Java Virtual machine JVM performance Optimization (ii): Compiler _java

Source: Internet
Author: User
Tags data structures

This article will be the second article in the JVM Performance Tuning series (first: Portal), and the Java compiler will be the focus of this article.

In this paper, the author (Eva Andreasson) first introduces different kinds of compilers, and compares the performance of client-side compilation, server-end compiler and multi-layer compilation. Then, at the end of the article, we introduce several common JVM optimization methods, such as dead Code elimination, code embedding and loop body optimization.

Java's most proud feature, platform independence, stems from the Java compiler. Software developers do what they can to write the best Java applications, followed by a background-running compiler that produces efficient executable code based on the target platform. Different compilers are suitable for different application requirements and thus produce different optimization results. Therefore, if you can better understand how the compiler works and learn more kinds of compilers, you can better optimize your Java programs.

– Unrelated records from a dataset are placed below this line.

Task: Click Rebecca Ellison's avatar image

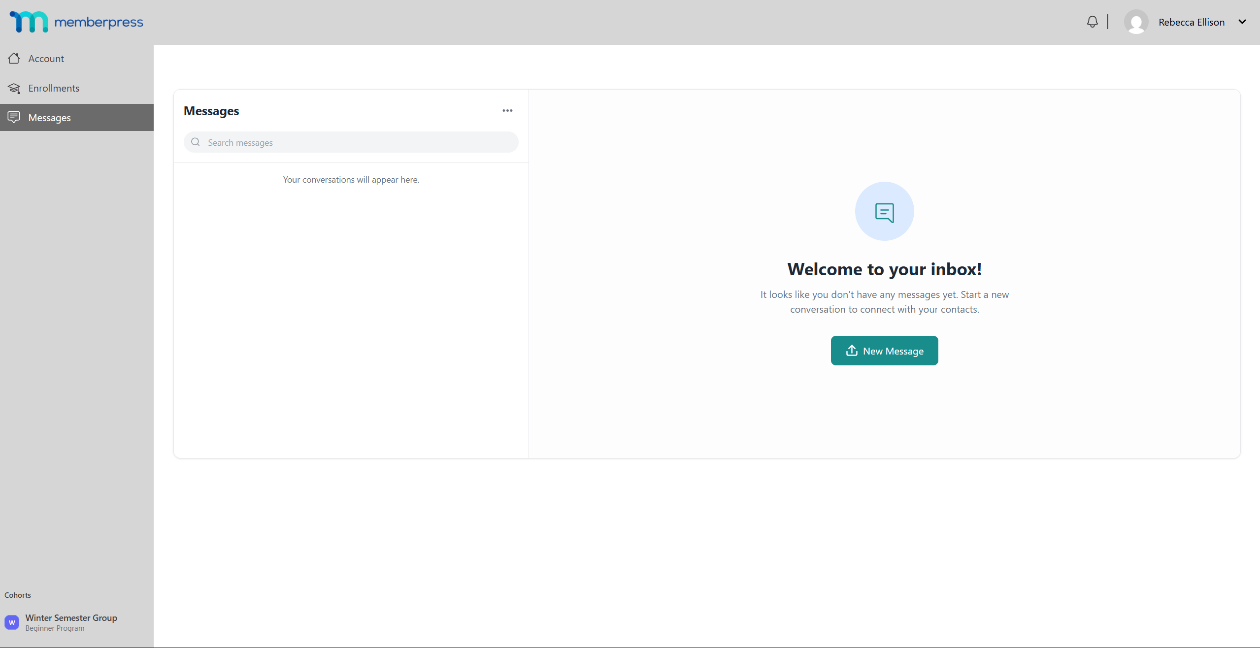Action: pyautogui.click(x=1136, y=22)
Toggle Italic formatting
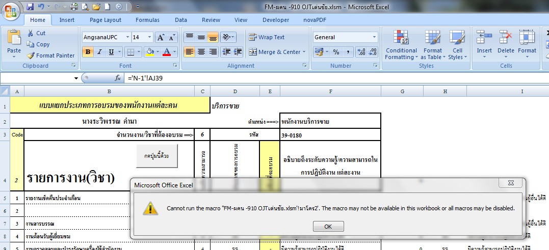 [x=99, y=52]
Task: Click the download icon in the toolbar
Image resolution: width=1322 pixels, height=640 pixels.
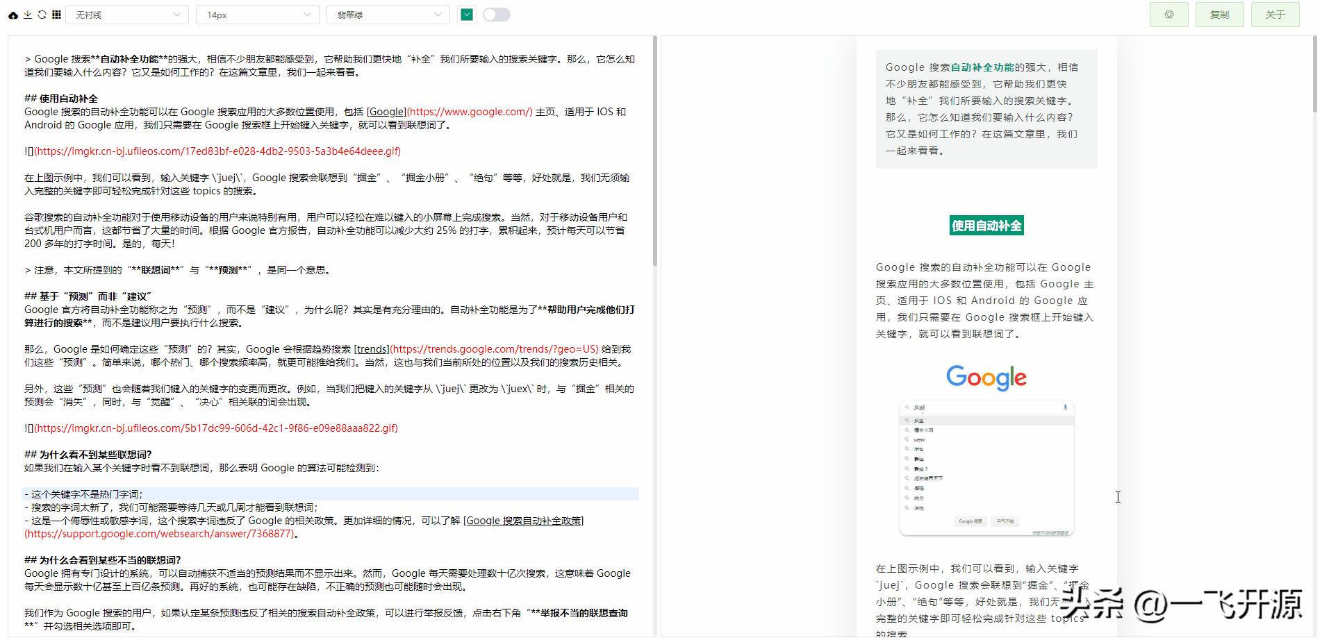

This article highlights and explains the differences between the various Java Virtual machine compilers. At the same time, I will also explore some just-in-time compiler (JIT) commonly used optimization scheme.

What is a compiler?

In simple terms, the compiler takes a programming language program as input and then outputs it as a different executable language program. Javac is the most common type of compiler. It exists in all the JDK. Javac the Java code as output, converting it into a JVM executable code-byte code. These bytecode are stored in a file that ends with. Class and are loaded into the Java runtime environment when the Java program starts.

Bytecode is not directly readable by the CPU, it also needs to be translated into the machine instruction language that the current platform understands. There is another compiler in the JVM that is responsible for translating bytecode into instructions that the target platform can execute. Some JVM compilers need to pass through several levels of bytecode code stages. For example, a compiler may need to go through several different forms of intermediate stages before translating bytecode into machine instructions.

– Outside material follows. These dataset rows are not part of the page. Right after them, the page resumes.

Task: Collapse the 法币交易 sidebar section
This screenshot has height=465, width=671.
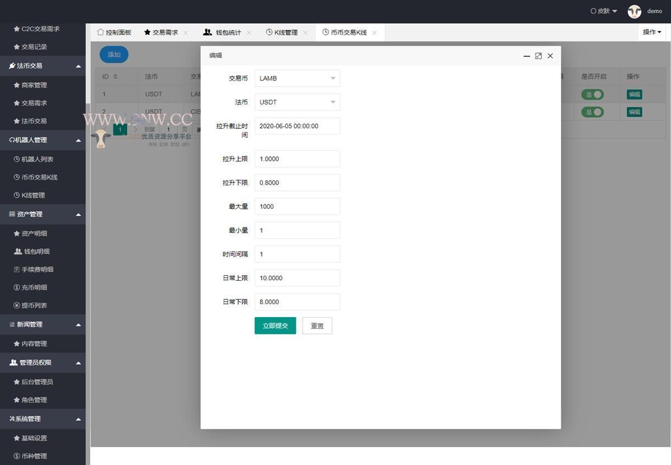Action: 78,66
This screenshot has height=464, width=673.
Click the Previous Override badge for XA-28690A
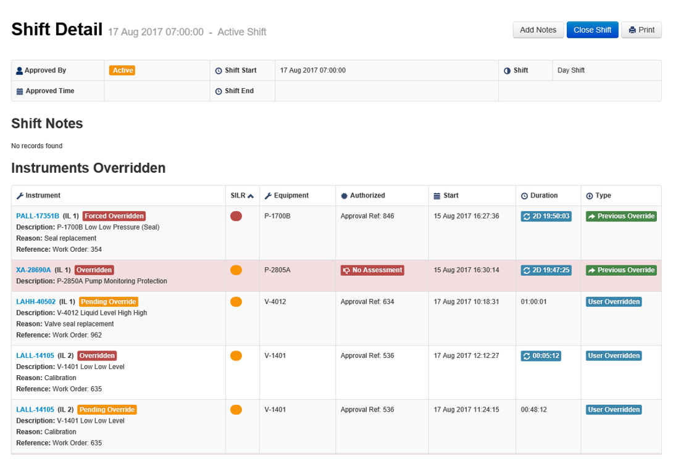[621, 270]
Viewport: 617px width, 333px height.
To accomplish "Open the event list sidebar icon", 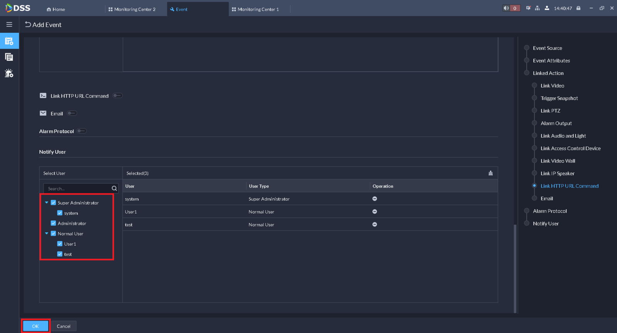I will point(9,57).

From a platform agnostic standpoint, we want our code to be as platform-independent as possible.

To do this, our translation at the last level-from the lowest byte code to the real machine code-really binds the executable code to a particular platform's architecture. From the highest level, we can divide the compiler into static compilers and dynamic compilers. We can choose the right compiler based on our goal execution environment, the optimization results we desire, and the resource constraints we need to meet. In the last article we briefly discussed static compilers and dynamic compilers, and we'll explain them in more detail in the next section.

Static compilation VS Dynamic compilation

The Javac we mentioned earlier is an example of a static compilation. For static compilers, the input code is interpreted once, and the output is the form that the program will be executed in the future. Unless you update the source code and recompile (through the compiler), the execution result of the program will never change: this is because the input is a static input and the compiler is a static compiler.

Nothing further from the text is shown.